2.5D Delaunay triangulation. Can be used to build a DTM, a CHM, normalize a point cloud, or any other application. This stage is typically used as an intermediate process without an output file. This stage does not modify the point cloud.
Arguments
- max_edge
numeric. Maximum edge length of a triangle in the Delaunay triangulation. If a triangle has an edge length greater than this value, it will be removed. If max_edge = 0, no trimming is done (see examples).
- filter
the 'filter' argument allows filtering of the point-cloud to work with points of interest. For a given stage when a filter is applied, only the points that meet the criteria are processed. The most common strings are
Classification == 2"
,"Z > 2"
,"Intensity < 100"
. For more details see filters.- ofile
character. Full outputs are always stored on disk. If
ofile = ""
then the stage will not store the result on disk and will return nothing. It will however hold partial output results temporarily in memory. This is useful for stage that are only intermediate stage.- use_attribute
character. Specifies the attribute to use for the operation, with "Z" (the coordinate) as the default. Alternatively, this can be the name of any other attribute, such as "Intensity", "gpstime", "ReturnNumber", or "HAG", if it exists. Note: The function does not fail if the specified attribute does not exist in the point cloud.
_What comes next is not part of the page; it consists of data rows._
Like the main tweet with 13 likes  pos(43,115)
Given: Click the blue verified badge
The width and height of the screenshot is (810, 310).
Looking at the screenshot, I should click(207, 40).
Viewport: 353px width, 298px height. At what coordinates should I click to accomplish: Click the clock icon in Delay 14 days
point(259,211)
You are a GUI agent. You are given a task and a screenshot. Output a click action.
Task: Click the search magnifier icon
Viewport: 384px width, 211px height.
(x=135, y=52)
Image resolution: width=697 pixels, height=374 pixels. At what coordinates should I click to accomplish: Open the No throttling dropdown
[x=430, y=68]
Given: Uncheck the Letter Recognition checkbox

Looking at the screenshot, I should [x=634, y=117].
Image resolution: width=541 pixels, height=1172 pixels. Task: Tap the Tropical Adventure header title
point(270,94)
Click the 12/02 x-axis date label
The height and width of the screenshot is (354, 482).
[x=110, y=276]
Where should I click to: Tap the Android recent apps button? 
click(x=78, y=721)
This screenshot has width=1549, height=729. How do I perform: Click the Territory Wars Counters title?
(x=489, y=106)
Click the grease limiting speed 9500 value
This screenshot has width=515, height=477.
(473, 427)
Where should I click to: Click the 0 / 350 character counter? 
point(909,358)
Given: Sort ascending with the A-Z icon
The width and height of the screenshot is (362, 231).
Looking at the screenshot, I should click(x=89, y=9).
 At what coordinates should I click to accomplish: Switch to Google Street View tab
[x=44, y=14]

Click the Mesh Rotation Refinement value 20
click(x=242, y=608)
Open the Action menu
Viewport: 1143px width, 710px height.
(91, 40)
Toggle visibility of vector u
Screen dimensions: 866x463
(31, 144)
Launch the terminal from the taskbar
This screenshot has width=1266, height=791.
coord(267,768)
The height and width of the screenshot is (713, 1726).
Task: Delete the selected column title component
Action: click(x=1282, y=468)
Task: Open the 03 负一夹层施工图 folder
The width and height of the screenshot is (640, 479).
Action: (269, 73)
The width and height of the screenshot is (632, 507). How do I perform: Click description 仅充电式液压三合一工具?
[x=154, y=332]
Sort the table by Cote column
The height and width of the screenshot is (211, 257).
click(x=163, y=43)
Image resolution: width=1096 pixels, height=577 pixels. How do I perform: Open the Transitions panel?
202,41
For example, if "Intensity" is requested but not present, or "HAG" is specified but unavailable, the internal engine will return 0 for the missing attribute.
Value
This stage produces a vector. The path provided to `ofile` is expected to be `.gpkg` or any other format supported by GDAL. Vector stages may produce geometries with Z coordinates. Thus, it is discouraged to store them in formats with no 3D support, such as shapefiles.
Examples
f <- system.file("extdata", "Topography.las", package="lasR")
read <- reader()
tri1 <- triangulate(25, filter = keep_ground(), ofile = tempgpkg())
tri2 <- triangulate(ofile = tempgpkg())
pipeline <- read + tri1 + tri2
ans <- exec(pipeline, on = f)
#plot(ans[[1]])
#plot(ans[[2]])